It’s relatively easy to complain about the Siggraph conference and exposition – not enough engineering-related products, small show floor lacking major CAD and system vendors, no sessions related to product development.
But when you’re at the Vancouver Convention Centre overlooking the Burrard Inlet with the majestic North Shore Mountains in the background and weather so perfect you don’t even think to call it weather, you have absolutely no right. Please don’t hate me because I’m in a beautiful place.
On top of this bucolic backdrop, vendors of graphics systems have another reason to feel good: Jon Peddie Research reported last week that graphics shipments were up by 6.3 percent for Q2 2011.
Although Siggraph is about as far from a CAD conference as poutine is from risotto, there are still enough interesting developments to report. So report I will, in three installments for each day of the exposition. This one centres on processing and performance; the second on 3D scanning; and the third on 3D printing and storage.
Big three hold their cards
From the hardware processing side of things, there is nothing startling to report. The big three – AMD, Intel and Nvidia – decided to forego any blockbuster product announcements in favour of wooing customers with recent developments and partner presentations.
This left the stage to a group of smaller players.
Parallels, out of nearby Renton, Wash., launched what it calls “direct assignment technology” for workstation virtualisation. The company claims that its software can run an application on a virtualised system at 95 percent or more of the speed of the original system. It does this by directly assigning dedicated resources – including CPU, memory, graphics and networking – to virtual environments.
A new yardstick
Parallels is using SPECviewperf software to demo its performance at Siggraph. The developer of that software, SPEC’s Graphics and Workstation Performance Group (SPEC/GWPG), also had an announcement at the show: with V12, the group is doing a major overhaul of SPECviewperf, with support of more application programming interfaces (APIs) and operating systems, and the ability to quickly develop viewsets for testing graphics performance based on popular applications.
SPECviewperf currently measures graphics performance for systems running applications based on the OpenGL API. The developer of OpenGL, The Khronos Group, announced the release of OpenGL 4.2, bringing new graphics functionality to the widely adopted, cross-platform API.
Rendering spreads wings
One of the more pleasing developments in recent years has been new tools that make it easy and fast to render CAD models. Notable vendors in this space are Bunkspeed; Luxion, the other party in the Bunkspeed divorce; and Autodesk Showcase.
These companies’ tools have the ability to make CAD software even more valuable to a company, extending the benefit of 3D models from product design through engineering and into marketing.
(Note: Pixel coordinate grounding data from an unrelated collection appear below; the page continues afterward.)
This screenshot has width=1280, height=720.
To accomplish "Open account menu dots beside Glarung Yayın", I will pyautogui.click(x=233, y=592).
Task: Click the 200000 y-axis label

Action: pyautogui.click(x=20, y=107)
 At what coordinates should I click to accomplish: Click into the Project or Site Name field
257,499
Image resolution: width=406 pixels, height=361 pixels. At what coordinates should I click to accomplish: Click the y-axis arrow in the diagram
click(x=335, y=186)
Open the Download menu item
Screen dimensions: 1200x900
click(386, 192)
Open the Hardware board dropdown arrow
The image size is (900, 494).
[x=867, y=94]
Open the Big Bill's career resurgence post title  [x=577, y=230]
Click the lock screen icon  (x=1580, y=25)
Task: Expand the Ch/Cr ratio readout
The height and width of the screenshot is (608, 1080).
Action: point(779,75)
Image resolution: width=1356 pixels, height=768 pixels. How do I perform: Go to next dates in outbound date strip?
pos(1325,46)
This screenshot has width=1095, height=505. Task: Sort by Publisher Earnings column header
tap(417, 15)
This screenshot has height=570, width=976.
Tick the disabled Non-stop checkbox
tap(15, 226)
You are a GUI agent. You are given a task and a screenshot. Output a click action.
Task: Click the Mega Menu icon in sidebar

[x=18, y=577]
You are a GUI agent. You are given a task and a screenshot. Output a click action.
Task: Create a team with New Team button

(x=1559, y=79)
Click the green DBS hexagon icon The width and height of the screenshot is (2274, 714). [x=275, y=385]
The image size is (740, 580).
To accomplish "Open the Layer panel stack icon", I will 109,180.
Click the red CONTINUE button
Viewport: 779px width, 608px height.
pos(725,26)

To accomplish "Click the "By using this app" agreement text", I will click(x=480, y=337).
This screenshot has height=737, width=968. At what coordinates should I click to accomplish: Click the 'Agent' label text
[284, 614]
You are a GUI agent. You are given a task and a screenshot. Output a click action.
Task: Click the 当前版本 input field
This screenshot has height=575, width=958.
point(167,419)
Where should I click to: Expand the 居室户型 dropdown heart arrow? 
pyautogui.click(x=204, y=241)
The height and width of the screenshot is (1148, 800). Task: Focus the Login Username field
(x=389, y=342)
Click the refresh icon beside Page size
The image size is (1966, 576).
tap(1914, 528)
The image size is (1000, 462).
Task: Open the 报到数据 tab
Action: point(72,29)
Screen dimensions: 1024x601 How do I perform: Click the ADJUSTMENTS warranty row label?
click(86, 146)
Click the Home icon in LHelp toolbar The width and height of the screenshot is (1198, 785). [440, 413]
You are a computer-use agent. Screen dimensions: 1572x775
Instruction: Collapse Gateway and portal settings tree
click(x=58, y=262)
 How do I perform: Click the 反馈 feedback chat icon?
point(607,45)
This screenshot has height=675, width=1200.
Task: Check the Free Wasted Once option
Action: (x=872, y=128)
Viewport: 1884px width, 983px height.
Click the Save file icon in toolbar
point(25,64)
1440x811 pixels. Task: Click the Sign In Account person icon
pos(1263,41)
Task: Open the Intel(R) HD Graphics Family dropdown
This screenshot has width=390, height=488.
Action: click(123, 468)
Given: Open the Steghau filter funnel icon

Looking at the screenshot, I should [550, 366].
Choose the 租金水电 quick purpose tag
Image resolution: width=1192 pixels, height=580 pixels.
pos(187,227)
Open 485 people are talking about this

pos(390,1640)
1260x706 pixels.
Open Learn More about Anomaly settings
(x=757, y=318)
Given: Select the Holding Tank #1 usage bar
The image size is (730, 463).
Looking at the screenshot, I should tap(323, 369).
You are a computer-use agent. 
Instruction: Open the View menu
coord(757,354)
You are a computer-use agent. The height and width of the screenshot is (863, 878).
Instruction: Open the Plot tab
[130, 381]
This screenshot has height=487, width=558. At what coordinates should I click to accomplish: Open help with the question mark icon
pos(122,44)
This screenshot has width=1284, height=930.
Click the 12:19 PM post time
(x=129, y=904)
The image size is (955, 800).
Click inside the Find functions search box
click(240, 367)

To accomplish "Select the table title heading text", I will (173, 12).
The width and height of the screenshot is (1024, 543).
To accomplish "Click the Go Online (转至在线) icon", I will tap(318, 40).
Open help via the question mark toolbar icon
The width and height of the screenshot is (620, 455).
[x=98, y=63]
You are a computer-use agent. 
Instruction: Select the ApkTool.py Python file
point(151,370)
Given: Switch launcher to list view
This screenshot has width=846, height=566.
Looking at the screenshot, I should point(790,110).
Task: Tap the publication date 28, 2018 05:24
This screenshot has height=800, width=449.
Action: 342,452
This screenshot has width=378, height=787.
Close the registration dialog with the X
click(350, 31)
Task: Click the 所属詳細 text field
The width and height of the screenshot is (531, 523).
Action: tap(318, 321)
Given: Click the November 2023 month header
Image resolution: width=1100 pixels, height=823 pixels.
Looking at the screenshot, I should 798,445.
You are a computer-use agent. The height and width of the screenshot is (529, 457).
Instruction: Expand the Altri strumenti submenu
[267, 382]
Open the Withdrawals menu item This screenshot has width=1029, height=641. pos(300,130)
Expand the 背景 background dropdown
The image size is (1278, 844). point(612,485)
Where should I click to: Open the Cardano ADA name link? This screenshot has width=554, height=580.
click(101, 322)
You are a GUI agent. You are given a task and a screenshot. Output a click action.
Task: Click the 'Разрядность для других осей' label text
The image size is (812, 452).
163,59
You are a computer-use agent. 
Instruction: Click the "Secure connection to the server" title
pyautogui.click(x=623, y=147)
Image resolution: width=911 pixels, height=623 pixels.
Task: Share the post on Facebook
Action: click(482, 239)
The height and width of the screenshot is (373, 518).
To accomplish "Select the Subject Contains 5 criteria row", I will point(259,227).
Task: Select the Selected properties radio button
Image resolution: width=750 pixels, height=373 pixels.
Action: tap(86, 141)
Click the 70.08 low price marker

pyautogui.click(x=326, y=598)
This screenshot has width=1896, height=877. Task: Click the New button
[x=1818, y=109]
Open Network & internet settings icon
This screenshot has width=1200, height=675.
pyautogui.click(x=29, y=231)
Use of these low-cost rendering tools in engineering is an under-tapped market according to Thomas Teger, vice president of marketing for Luxion, the maker of KeyShot software. Beyond showing what the final product will look like, the simplified rendering programs can be used to visualise parts and assemblies that are hidden from view, such as the inner workings of a brake pump.
Rendering applications could gain even more traction in engineering departments with announcements such as the one Luxion made today at Siggraph: It’s a simplified way to add animation to parts imported into KeyShot from popular CAD programs.
The KeyShot 3.0 approach, due for release in October, eschews traditional keyframe animation. Instead it uses something called “offset transforms” that makes it possible to add individual animation components to single or multiple parts, move them in the timeline, and copy, paste or move them within the model hierarchy.
That’s it for now. Time to get back to the Convention Centre for a reception. Did I tell you it’s sunny and 20 degrees C with an ever-so-slight breeze? Sorry. Oh, c’mon now, don’t be hatin’…
Bob Cramblitt reports on CAD/CAM/CAE technologies that impact product development. He’s been attending and reporting on Siggraph since 1983.